Para pejabat senior telah memperingatkan Pemimpin Tertinggi Ali Khamenei bahwa kemarahan publik akibat tindakan represif aparat pada protes sebelumnya telah mencapai titik nadir; rakyat tampaknya mulai kehilangan rasa takut dan berpotensi bertindak lebih brutal jika tekanan eksternal memberikan momentum.
Di sisi lain, aparat keamanan dipastikan akan bertindak lebih tegas dan tanpa kompromi untuk menjaga stabilitas rezim, yang pada akhirnya dikhawatirkan akan memicu pertumpahan darah dan jatuhnya korban jiwa di mana-mana.
Di tengah situasi domestik yang rapuh tersebut, bayang-bayang kekuatan militer Amerika Serikat kian nyata di depan mata. Presiden Donald Trump secara terbuka menyatakan bahwa kapal perang besar sedang bergerak menuju perairan Iran sebagai bentuk tekanan nyata.

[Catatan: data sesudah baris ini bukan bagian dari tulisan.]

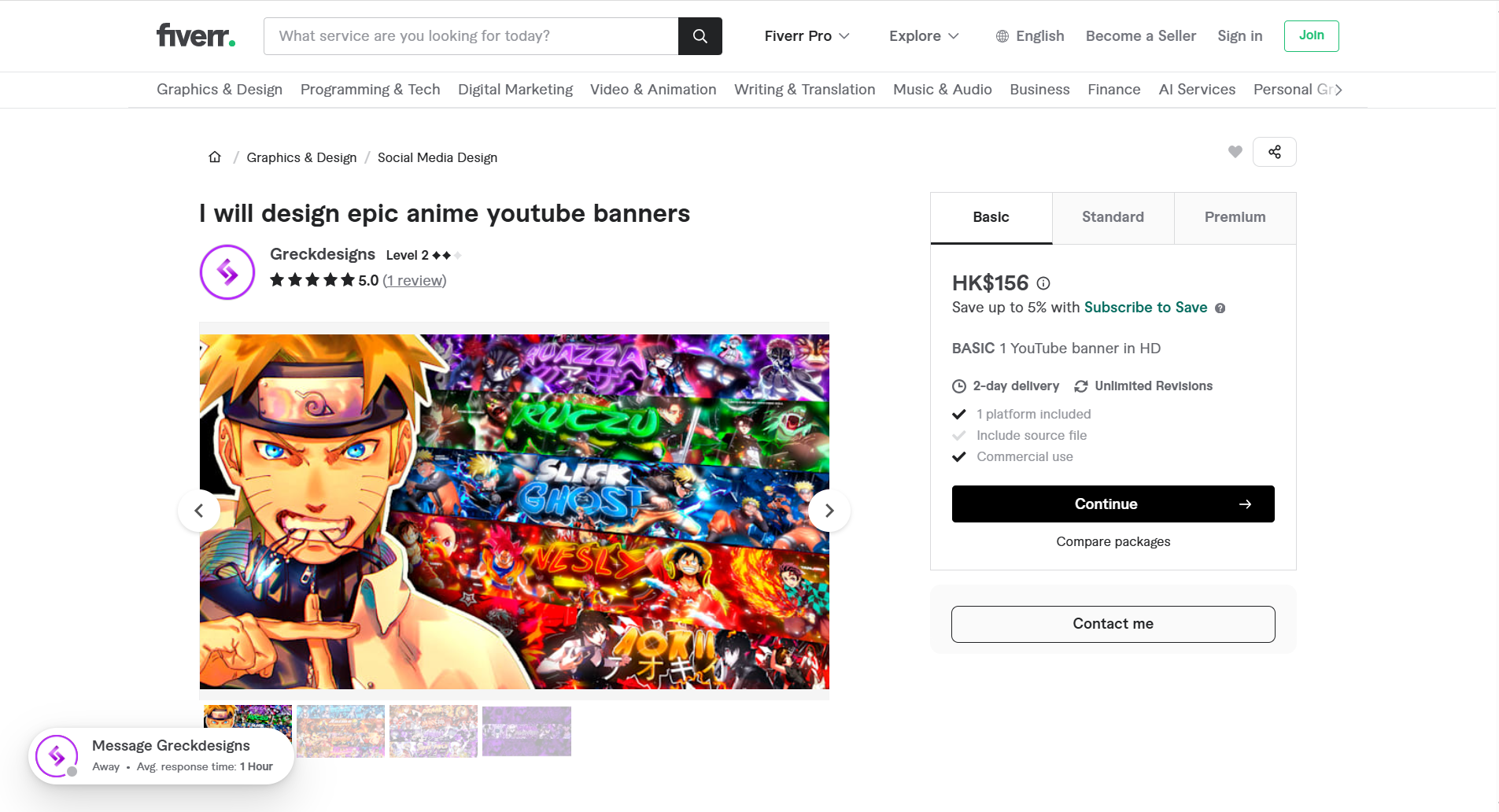Open chat via the Greckdesigns avatar bubble
The image size is (1499, 812).
point(56,755)
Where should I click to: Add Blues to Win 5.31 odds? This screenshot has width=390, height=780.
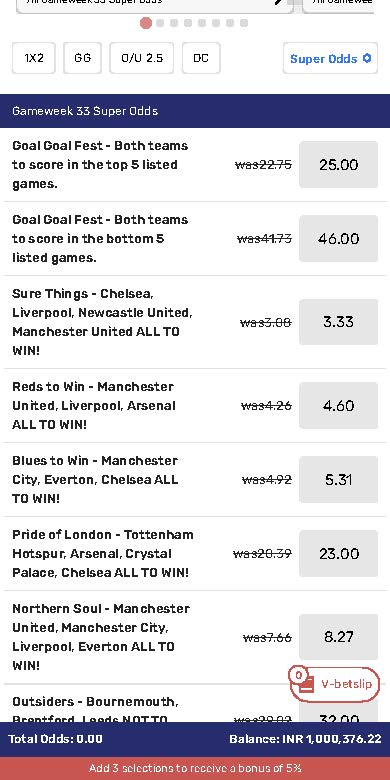338,480
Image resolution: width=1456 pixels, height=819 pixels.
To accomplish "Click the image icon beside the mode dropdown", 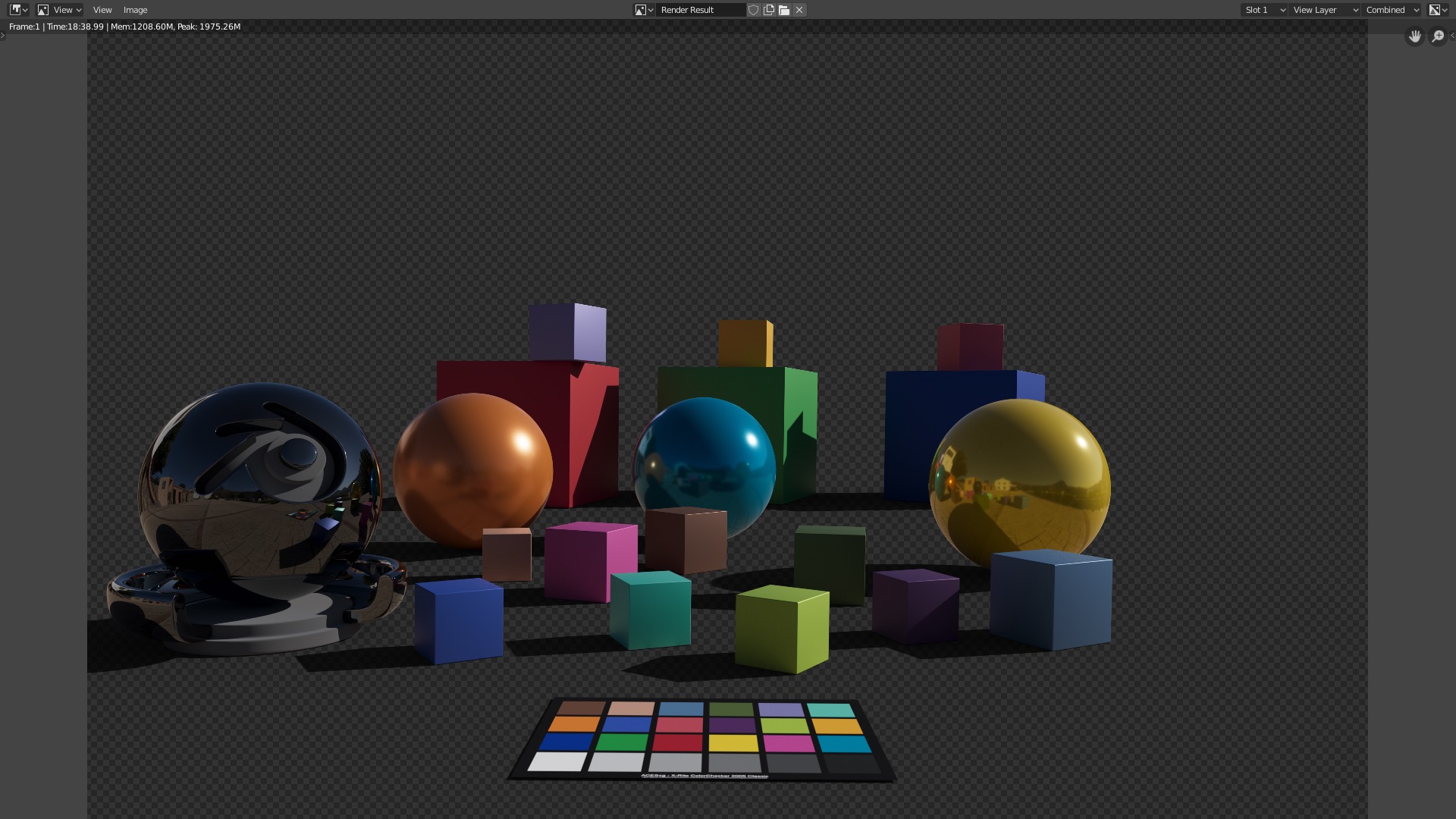I will click(42, 10).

Meski demikian, Trump tetap membuka celah diplomasi dengan menyatakan keinginannya untuk mencapai kesepakatan melalui jalur negosiasi. Namun, pernyataan tersebut dibarengi dengan peringatan keras: jika kesepakatan gagal tercapai, "hal-hal buruk" akan segera terjadi, sebuah sinyalemen yang meningkatkan tensi di kawasan Timur Tengah, sebagaimana diberitakan Asharq al Awsath.
Merespons ancaman tersebut, Teheran mulai menunjukkan pelunakan sikap demi menjaga kelangsungan kekuasaannya. Presiden Iran, Masoud Pezeshkian, dilaporkan telah menginstruksikan dimulainya kembali negosiasi nuklir dengan Amerika Serikat.
Langkah strategis ini diambil untuk meredam potensi konflik bersenjata yang dapat dimanfaatkan oleh musuh-musuh Iran untuk menggulingkan rezim melalui pemberontakan rakyat. Upaya diplomasi ini pun mulai menemukan titik terang dengan adanya rencana pertemuan antara utusan AS, Steve Wittkopf, dan Menteri Luar Negeri Iran, Abbas Araqchi, di Istanbul pada Jumat mendatang.
Bagi kepemimpinan di Teheran, negosiasi ini bukan sekadar urusan teknis nuklir, melainkan upaya krusial untuk mencegah keruntuhan tatanan politik yang mereka bangun. Mereka sadar betul bahwa kombinasi antara serangan militer asing dan ledakan demonstrasi penduduk yang marah adalah skenario terburuk yang bisa mengakhiri masa kekuasaan mereka.
Kini, mata dunia tertuju pada Istanbul, menanti apakah kesepakatan damai dapat tercapai ataukah kawasan tersebut justru akan terseret ke dalam spiral kekerasan yang lebih kelam.